One thing that I didn’t understand about this entire book was that the author and the family make John Hopkins out to be this horrible beast. Yet they were simply studying cells and when those cells were found to live and replicate as they had hoped for, they continued to use them. Why is that bad? I understand that perhaps that wasn’t Henrietta expected to happen, but I don’t see it as a bad thing. The fact that her cells have saved so many lives is amazing! Just as the fact that Henrietta and her family have really received no credit is outrageous! Both of these facts can be true and the last fact can be changed!

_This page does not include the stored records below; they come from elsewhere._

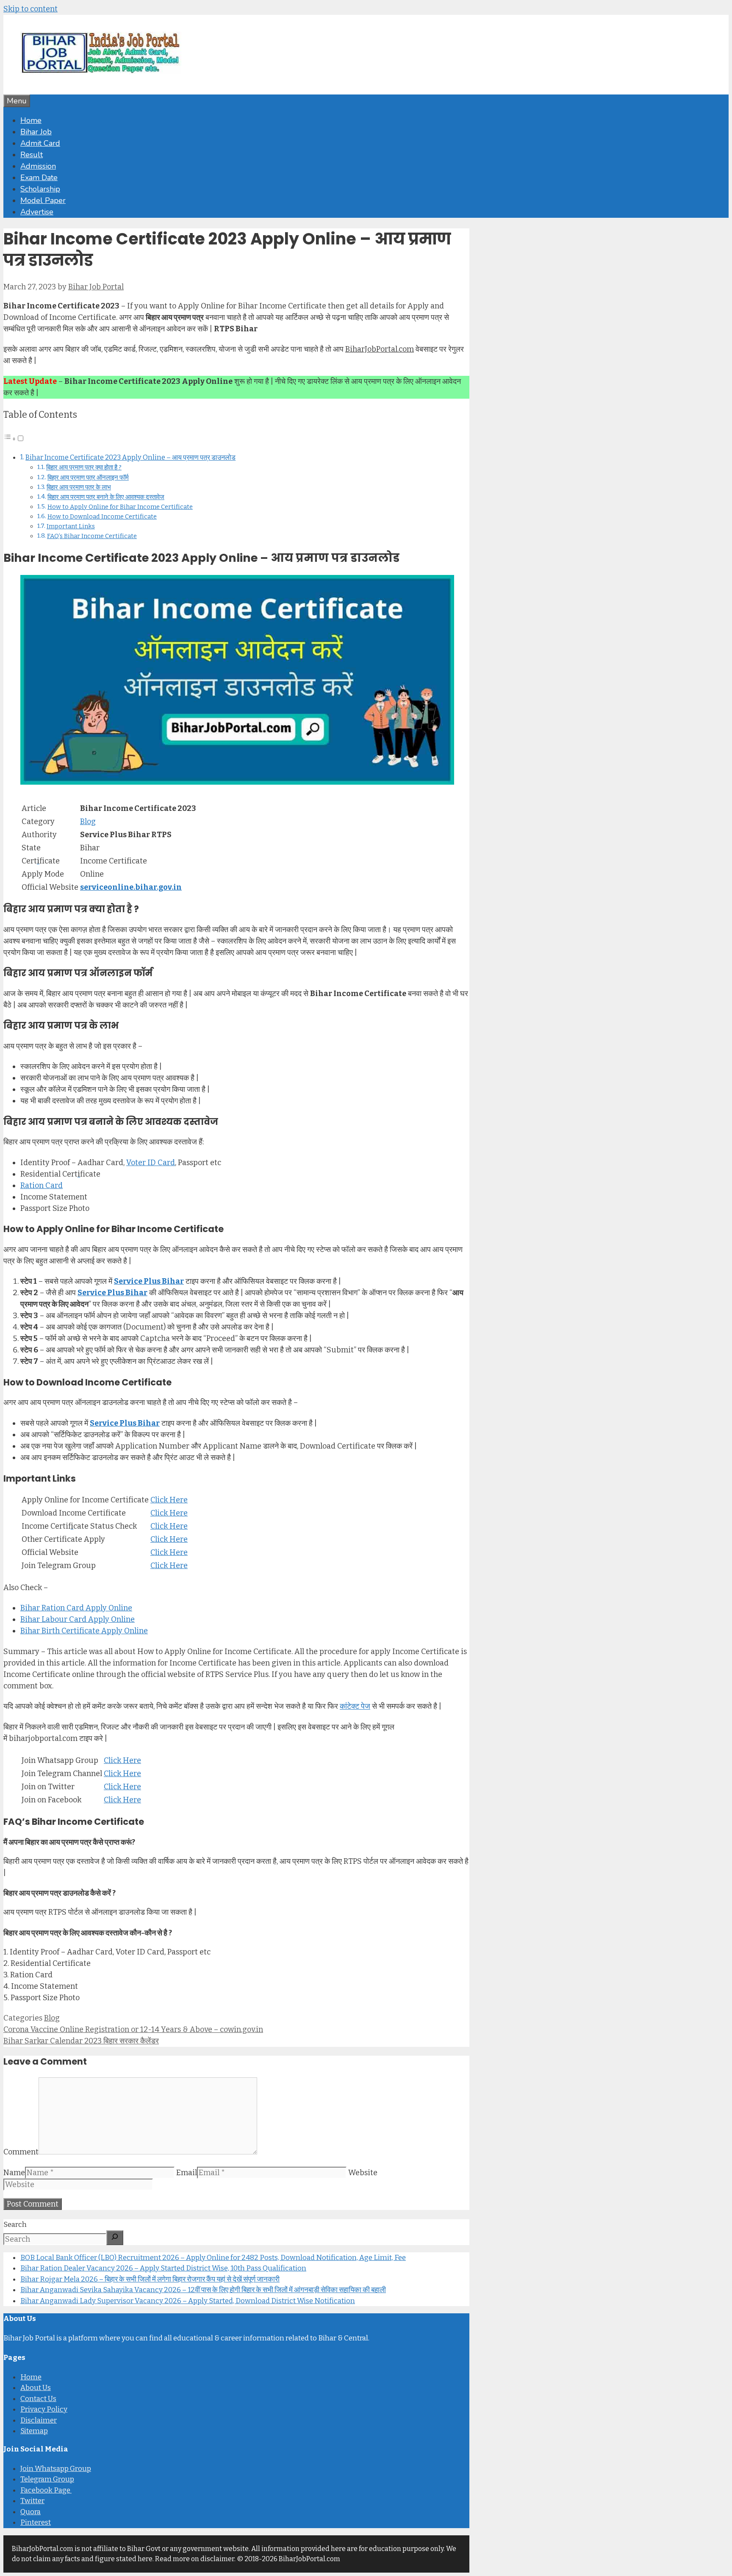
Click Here (169, 1500)
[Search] (114, 2237)
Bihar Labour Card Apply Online (77, 1619)
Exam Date (39, 177)
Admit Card (40, 143)
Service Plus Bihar (149, 1281)
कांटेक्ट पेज (355, 1706)
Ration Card (41, 1185)
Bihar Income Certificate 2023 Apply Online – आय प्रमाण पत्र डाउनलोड (130, 457)
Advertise (36, 212)
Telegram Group (47, 2479)
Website (362, 2172)
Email (186, 2172)
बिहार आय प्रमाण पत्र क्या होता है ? (84, 467)
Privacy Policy (43, 2409)
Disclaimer (38, 2420)
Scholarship (40, 189)
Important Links (71, 526)
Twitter (32, 2500)
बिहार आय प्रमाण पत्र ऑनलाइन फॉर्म (88, 477)
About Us (35, 2387)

The worst part of this whole story, in my opinion, is that the actual bad guy didn’t get the negative attention that he so deserved. Henrietta was consistently diagnosed with STD’s from her husband’s extra-marital activities. I’m guessing the uterine cancer, if not directly caused by his activities, surely did not help her experience. If his actions didn’t directly lead to her severe pain and death, they surely made it worse for her. I’m baffled that the author made no direct correlation of these events. I’m also frustrated that it seemed to be downplayed in the book altogether.
Overall, the hard work done by the author to bring this book together, the amazing medical advances we all have to be thankful for and Henrietta and her family’s struggle were so interesting to read about. And my weak stomach will be better in a couple of days.